A pair of New Zealand police officers have taken the fight
against methamphetamine or 'p' offshore.
They are teaching officers from the Philippines how to effectively investigate the potentially lethal labs and stop a booming drug trade that has New Zealand in its sights.
In the Philippines the drug New Zealanders know as 'p' is called shabu, but when it comes to stopping the trade both sides speak the same language.
New Zealand police drug experts visited General Santos City to discuss the issue.
Detective Senior Sergeant John Brunton says: "There's no doubt that organised crime in this country is affected by what happens in South East Asia & if we allow large labs to go flat out up there we are certainly going to receive some of the product in New Zealand."
Lacking in safety gear and procedures 25 officers from the Philippines police and drug enforcement agency have been shown the dangers of the labs.
"Looking after your lungs and your eyes and making sure you don't come out burnt and they were big things we kind of preached at them," says Brunton.
The New Zealand police also enforced the importance of a thorough investigation.

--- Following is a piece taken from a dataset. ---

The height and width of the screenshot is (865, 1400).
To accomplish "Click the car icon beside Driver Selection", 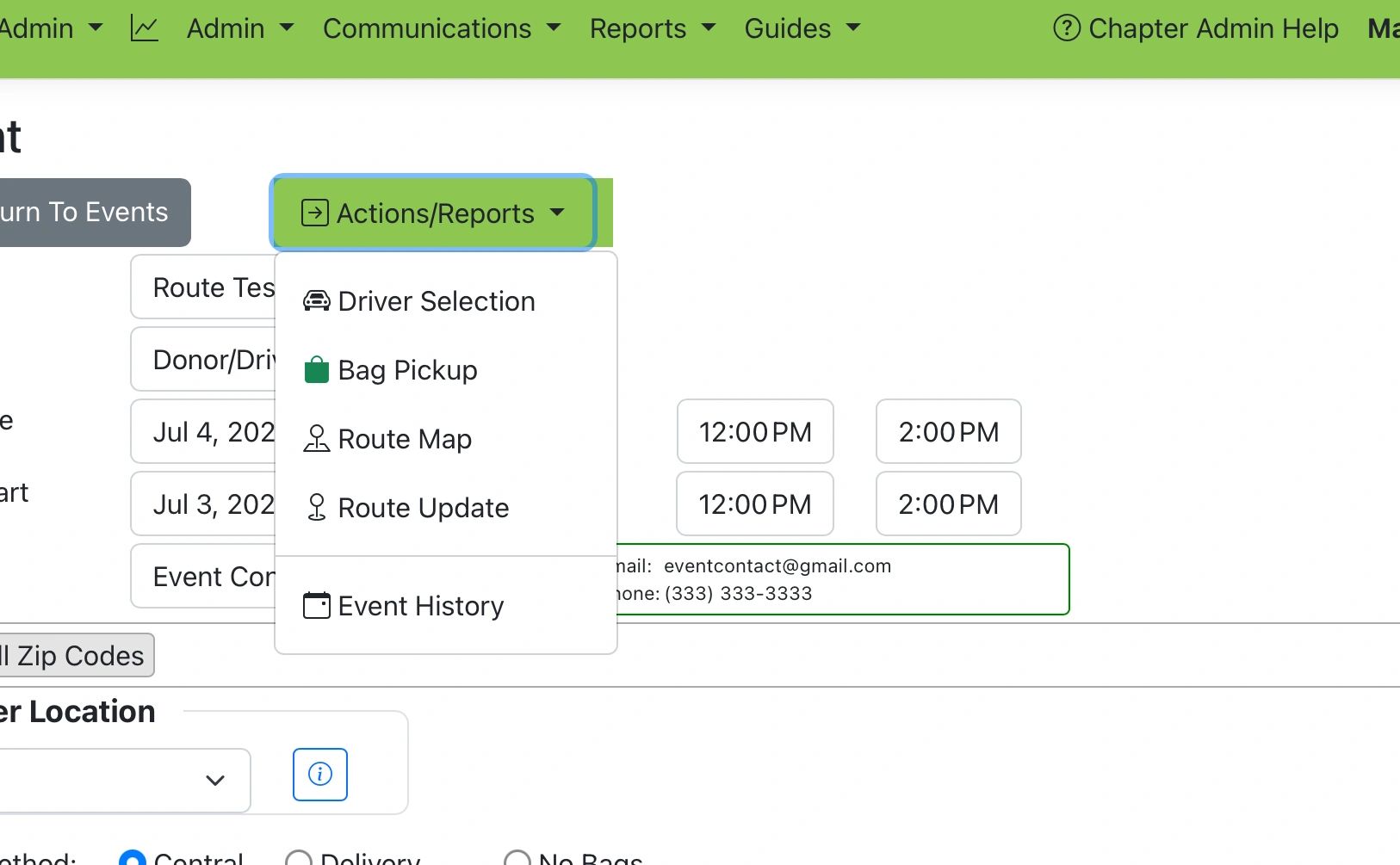I will pyautogui.click(x=316, y=301).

"Being able to follow the money and back track a lot of the chemicals and equipment and it leads you to some pretty interesting crime groups often," says Brunton.

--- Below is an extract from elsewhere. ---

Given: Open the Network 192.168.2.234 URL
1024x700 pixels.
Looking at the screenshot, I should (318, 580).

In return the New Zealand police were shown the scale of 'p' production in the Philippines.
"We're talking about huge reaction vessels commercial and industrial sized equipment and materials, they can produce tonnes," says Brunton.
However the New Zealand police did leave the crime-ridden country with some welcome news as the Philippines police announced they will initiate the creation of a national clandestine drug laboratory response team.
Their uniforms may not be the same but their tactics now are.